Because according to the gospels, not only does Jesus not have anything to say about this issue at all, he also is famous for including in his movement exactly the people who were hated and excluded by the social and religious conservatives.  If he could welcome tax collectors and prostitutes, and be accused of being himself a glutton and a drunkard, what do we imagine he would do were a Gay, Lesbian, or transgendered person to come to him?  Would not they be embraced as well?  The only people in the gospels whom Jesus rejects and condemns because of their sins are those who condemn themselves by condemning others: religious hypocrites who inflict moral and religious restrictions on weaker people, and of course the rich.


The few passages on which anti-LGBT+ bigotry has been based have been ripped out of context in the service of self-righteous fear and bigotry.  For instance, we are told that the sin of Sodom was homosexuality; but the prophet Ezekiel explicitly disagrees, insisting that it is social injustice: “This was the guilt of your sister Sodom: she and her daughters had pride, excess of food, and prosperous ease, but did not aid the poor and needy” (Ezekiel 16:49).  So who are we to believe: The purveyors of moral and religious purity?  Or the prophet Ezekiel? 

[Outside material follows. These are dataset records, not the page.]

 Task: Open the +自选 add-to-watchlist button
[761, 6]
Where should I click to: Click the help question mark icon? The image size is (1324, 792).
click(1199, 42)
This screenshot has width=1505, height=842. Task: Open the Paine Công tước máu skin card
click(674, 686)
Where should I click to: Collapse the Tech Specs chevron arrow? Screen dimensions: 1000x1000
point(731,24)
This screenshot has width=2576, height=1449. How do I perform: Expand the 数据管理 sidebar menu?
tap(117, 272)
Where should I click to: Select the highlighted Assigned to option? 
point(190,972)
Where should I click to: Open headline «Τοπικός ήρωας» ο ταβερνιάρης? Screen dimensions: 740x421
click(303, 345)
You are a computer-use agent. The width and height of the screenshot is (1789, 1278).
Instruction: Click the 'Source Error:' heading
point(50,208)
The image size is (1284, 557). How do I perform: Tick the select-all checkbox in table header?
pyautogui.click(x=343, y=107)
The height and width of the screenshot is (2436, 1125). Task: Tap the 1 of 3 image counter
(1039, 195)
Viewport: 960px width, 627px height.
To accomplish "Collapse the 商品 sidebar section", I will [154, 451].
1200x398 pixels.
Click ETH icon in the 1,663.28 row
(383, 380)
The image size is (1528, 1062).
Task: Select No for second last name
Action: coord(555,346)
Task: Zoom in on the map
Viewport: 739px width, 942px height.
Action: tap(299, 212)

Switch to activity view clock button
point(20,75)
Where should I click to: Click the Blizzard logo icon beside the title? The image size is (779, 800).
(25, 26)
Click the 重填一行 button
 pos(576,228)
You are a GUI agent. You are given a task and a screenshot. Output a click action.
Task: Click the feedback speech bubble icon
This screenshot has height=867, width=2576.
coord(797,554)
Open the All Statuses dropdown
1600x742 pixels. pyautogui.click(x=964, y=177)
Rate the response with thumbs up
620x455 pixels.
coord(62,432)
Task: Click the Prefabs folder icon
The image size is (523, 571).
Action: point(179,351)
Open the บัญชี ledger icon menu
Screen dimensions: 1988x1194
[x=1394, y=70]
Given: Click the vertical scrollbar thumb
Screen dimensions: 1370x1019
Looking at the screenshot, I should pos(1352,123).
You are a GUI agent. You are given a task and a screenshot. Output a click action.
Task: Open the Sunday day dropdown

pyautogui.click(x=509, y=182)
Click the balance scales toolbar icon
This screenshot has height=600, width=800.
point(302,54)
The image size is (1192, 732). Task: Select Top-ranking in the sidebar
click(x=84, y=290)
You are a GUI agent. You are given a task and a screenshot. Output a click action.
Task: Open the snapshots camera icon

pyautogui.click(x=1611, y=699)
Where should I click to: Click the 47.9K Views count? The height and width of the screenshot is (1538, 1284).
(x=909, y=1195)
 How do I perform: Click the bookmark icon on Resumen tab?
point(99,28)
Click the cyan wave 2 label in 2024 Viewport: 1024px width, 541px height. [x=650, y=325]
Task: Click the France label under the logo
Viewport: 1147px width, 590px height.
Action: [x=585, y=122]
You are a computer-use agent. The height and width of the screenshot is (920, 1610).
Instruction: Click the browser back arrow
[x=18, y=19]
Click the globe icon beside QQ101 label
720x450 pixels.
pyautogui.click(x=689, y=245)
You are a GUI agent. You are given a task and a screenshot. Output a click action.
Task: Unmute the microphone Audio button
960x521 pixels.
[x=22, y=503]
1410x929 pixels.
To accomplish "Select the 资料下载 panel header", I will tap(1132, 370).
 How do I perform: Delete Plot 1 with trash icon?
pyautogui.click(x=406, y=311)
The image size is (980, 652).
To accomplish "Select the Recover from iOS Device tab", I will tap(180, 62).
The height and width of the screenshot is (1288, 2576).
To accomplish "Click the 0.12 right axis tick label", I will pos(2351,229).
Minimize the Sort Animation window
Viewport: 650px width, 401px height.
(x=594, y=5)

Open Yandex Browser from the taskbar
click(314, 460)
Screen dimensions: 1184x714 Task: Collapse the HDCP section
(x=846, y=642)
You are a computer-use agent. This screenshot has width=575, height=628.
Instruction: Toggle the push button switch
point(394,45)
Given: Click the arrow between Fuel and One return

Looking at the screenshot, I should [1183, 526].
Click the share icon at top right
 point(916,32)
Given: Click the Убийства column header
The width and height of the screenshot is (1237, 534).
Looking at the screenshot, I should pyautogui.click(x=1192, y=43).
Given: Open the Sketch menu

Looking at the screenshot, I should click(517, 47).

Other passages have been misused in similar hypocritical ways.  Like selectively harping on some of the prohibitions in the Hebrew Scriptures while disregarding the economic sins that are condemned on nearly every page of the Bible.  Even if all the anti-LGBT+ interpretations were accurate, they would remain a remarkably minor and barely visible theme in the Bible.  For this to get propounded as a centerpiece of Christianity while ignoring the main and pervasive theme of social justice is just paranoid, self-righteous bigotry trumping the Spirit of Scripture. 


The acceptance and full-inclusion of LGBT+ people is an indication of our loyalty to God, Jesus, and the Bible.  It reveals how close we are to Jesus Christ.  It indicates our willingness and ability to set our own irrational, ego-centric fears and prejudices aside for the sake of the love that Jesus commands.  It shows that we follow the Spirit that gives life, not just the letter that kills.  It is a touchstone of actual discipleship.